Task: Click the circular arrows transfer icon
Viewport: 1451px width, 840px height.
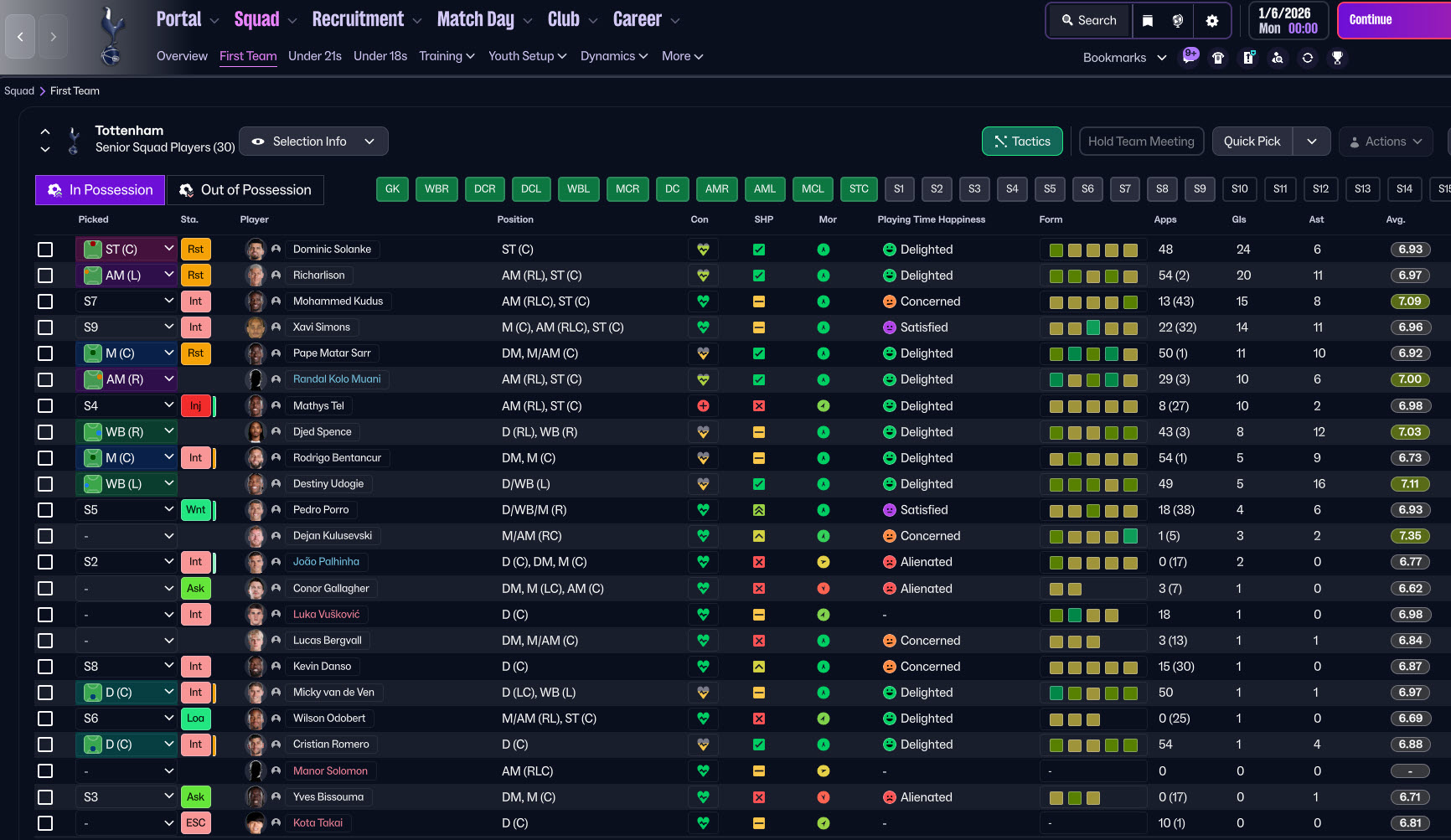Action: [x=1307, y=58]
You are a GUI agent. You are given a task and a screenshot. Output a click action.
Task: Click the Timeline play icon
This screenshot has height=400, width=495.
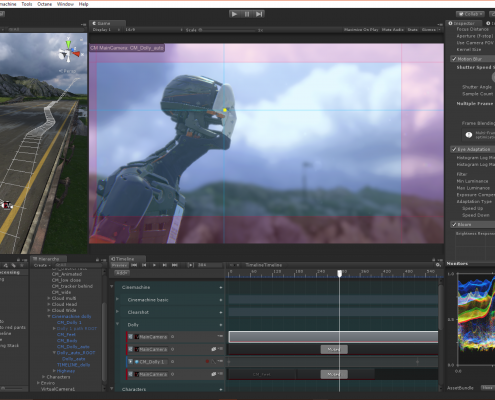(154, 265)
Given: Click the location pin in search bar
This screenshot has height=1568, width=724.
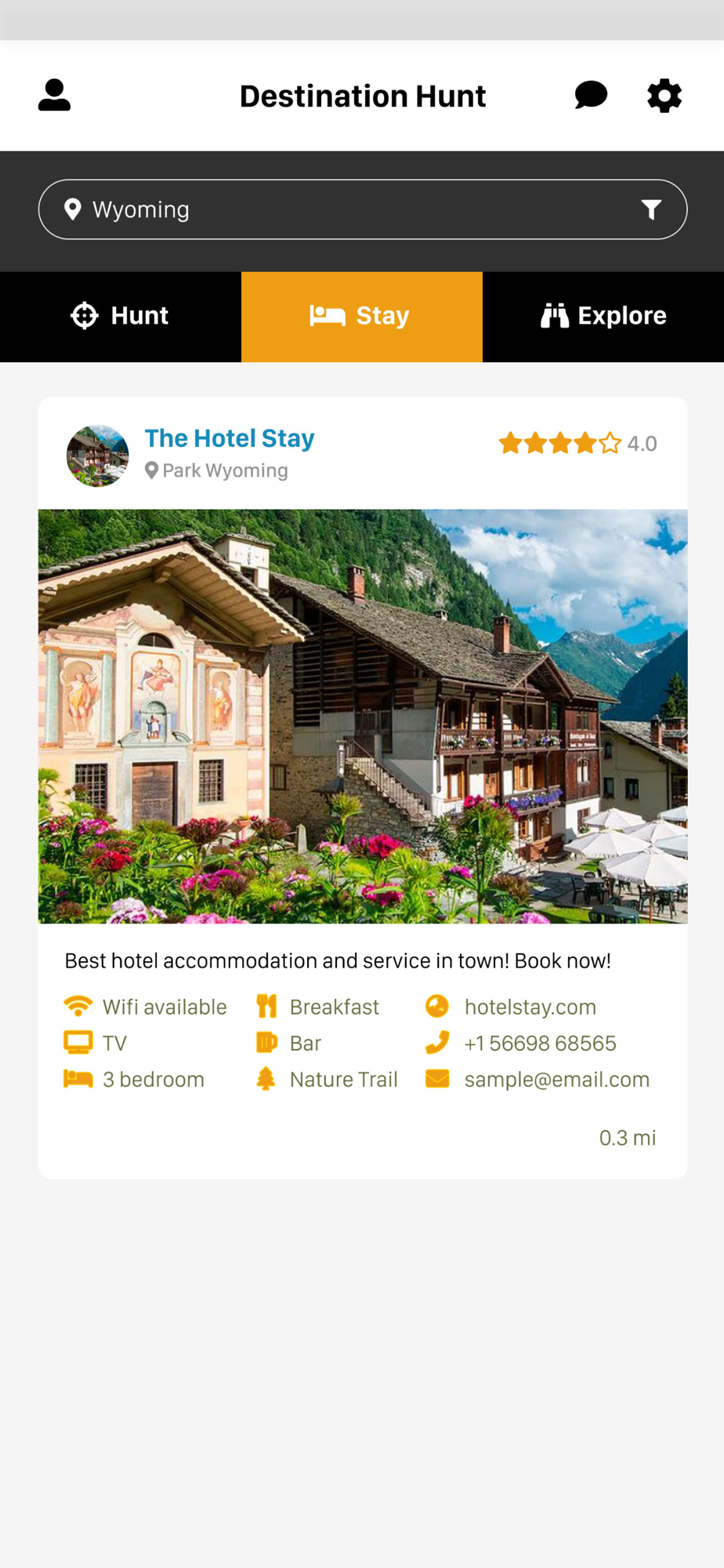Looking at the screenshot, I should [x=72, y=209].
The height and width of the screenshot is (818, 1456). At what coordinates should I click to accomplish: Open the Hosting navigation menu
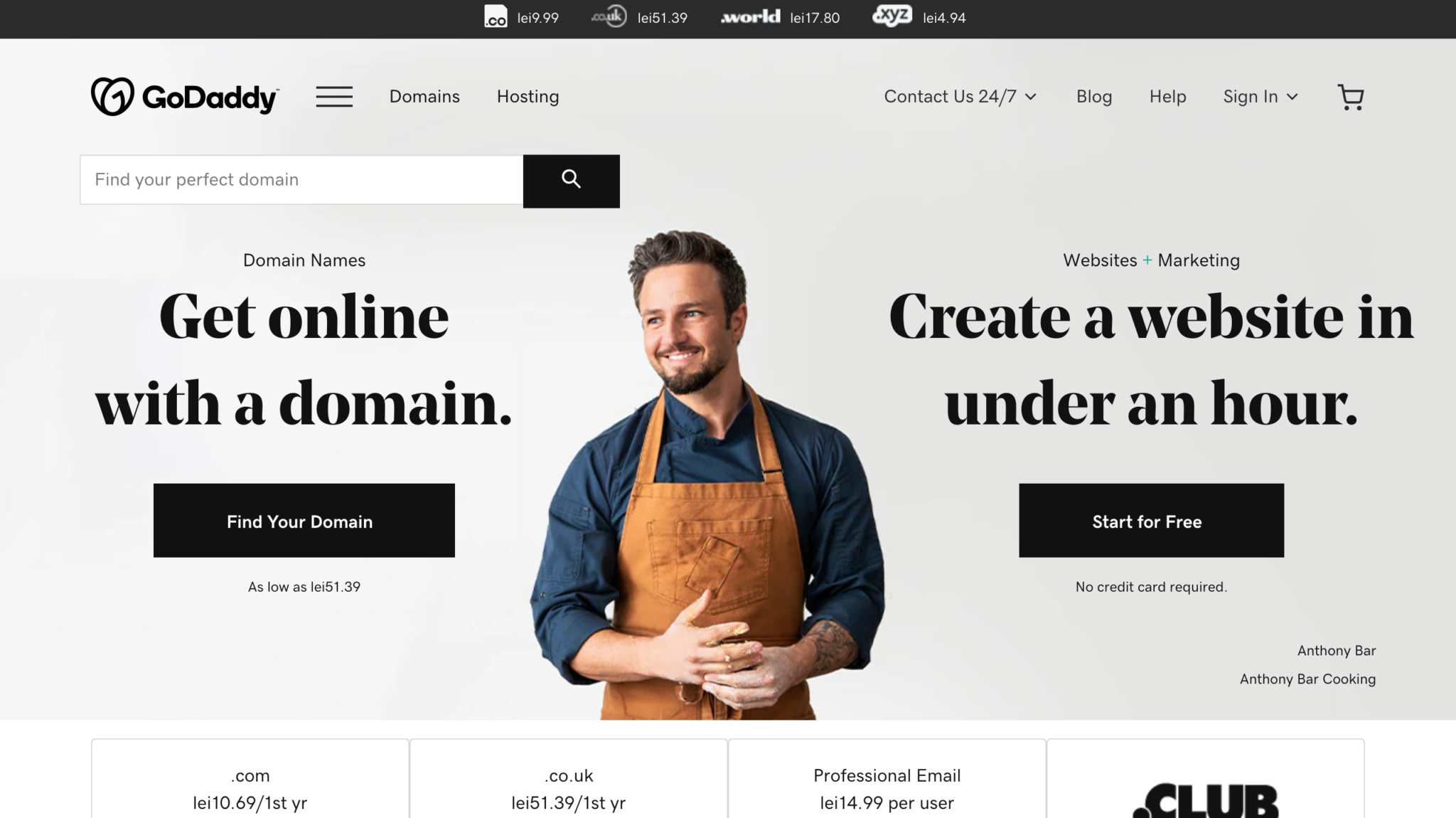(528, 96)
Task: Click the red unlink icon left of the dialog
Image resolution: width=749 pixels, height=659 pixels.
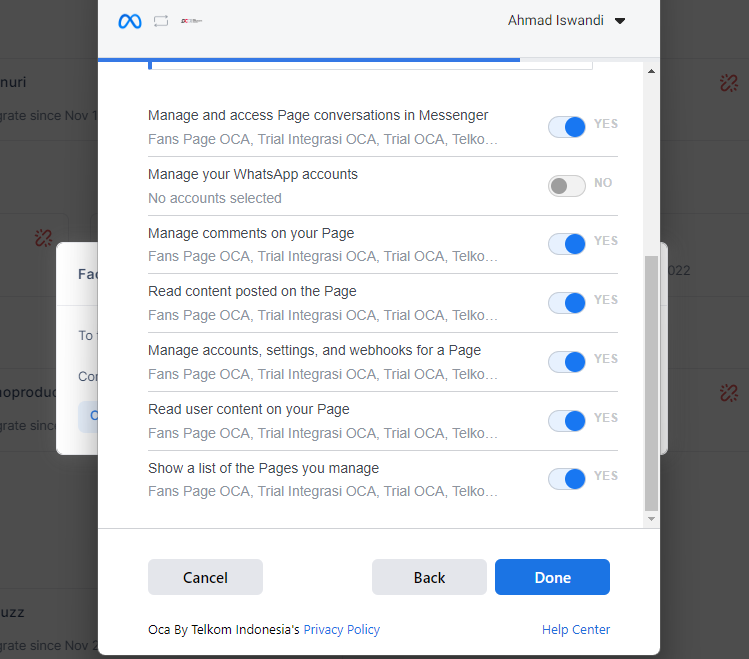Action: click(43, 237)
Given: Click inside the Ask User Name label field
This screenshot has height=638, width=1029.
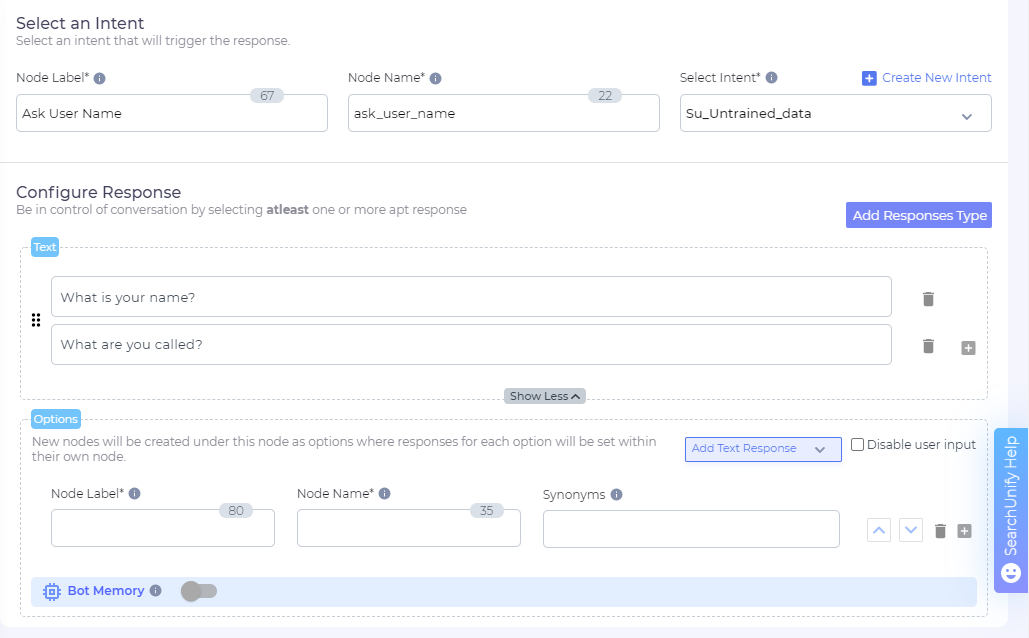Looking at the screenshot, I should pyautogui.click(x=170, y=112).
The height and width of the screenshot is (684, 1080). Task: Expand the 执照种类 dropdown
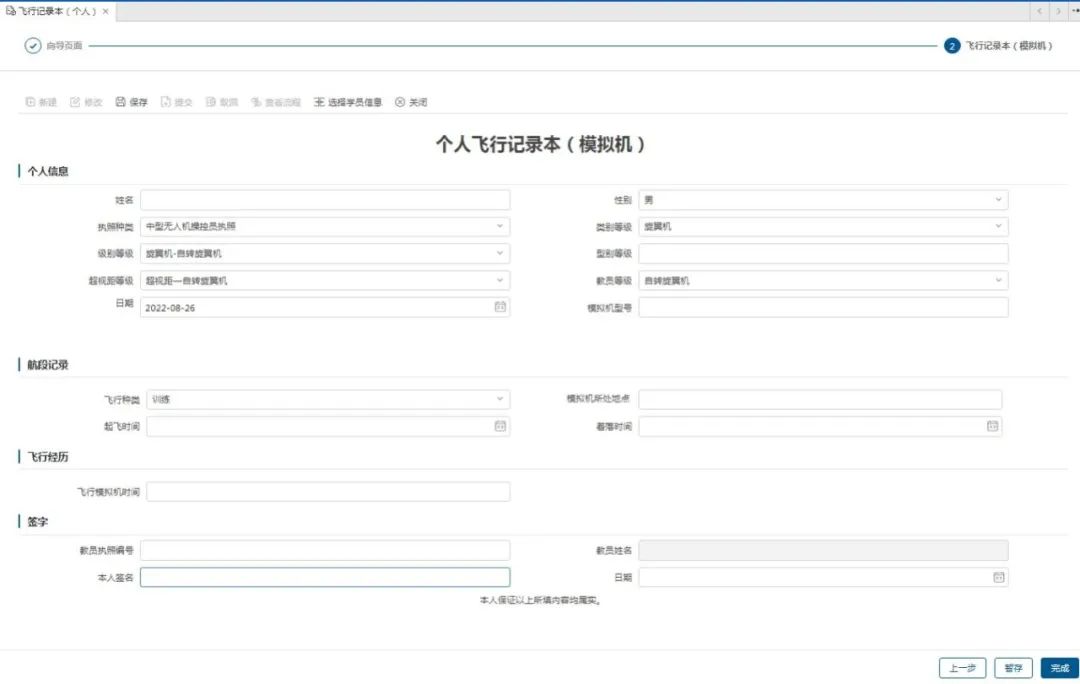tap(500, 226)
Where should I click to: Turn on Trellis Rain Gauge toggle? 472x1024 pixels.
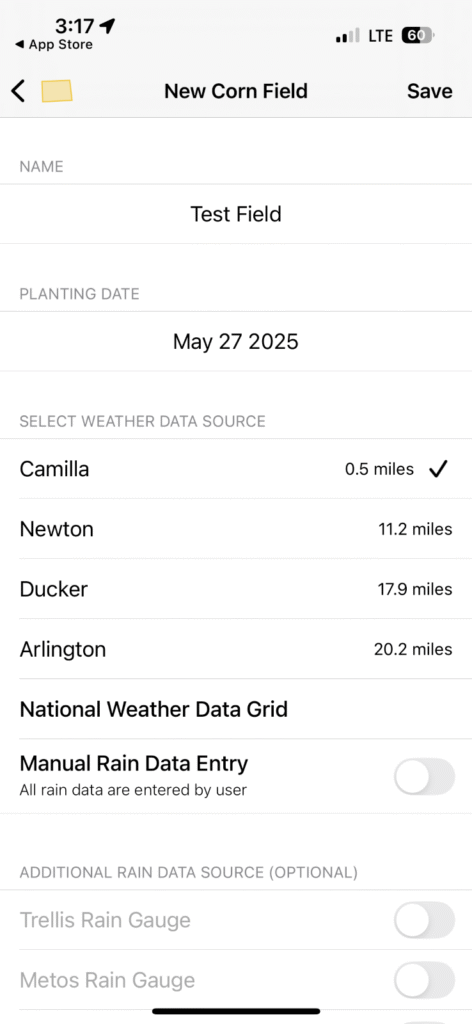[424, 920]
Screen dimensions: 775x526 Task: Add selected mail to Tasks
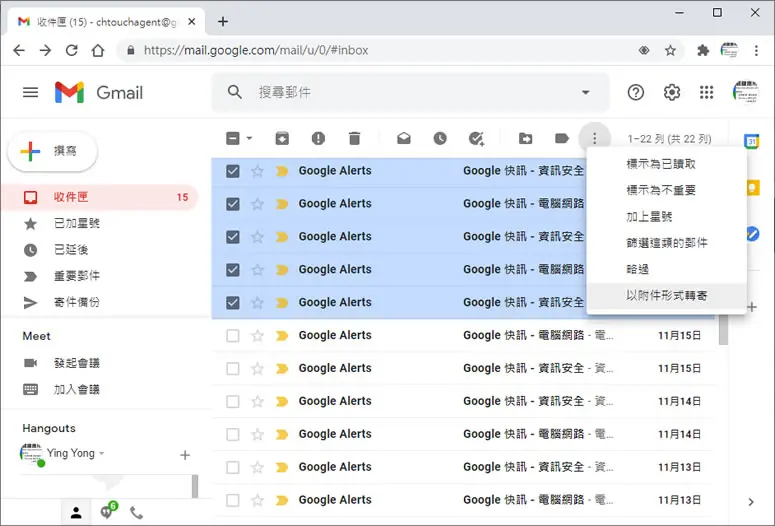click(476, 138)
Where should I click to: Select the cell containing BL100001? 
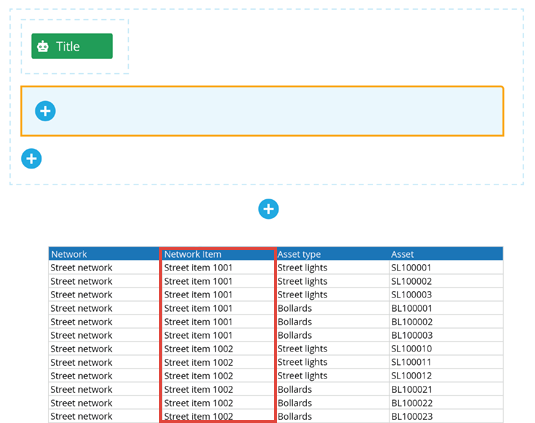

About this task:
Among the preceding records, how many lines include the word "icon"? Reply with the number only.

Response to this task:
3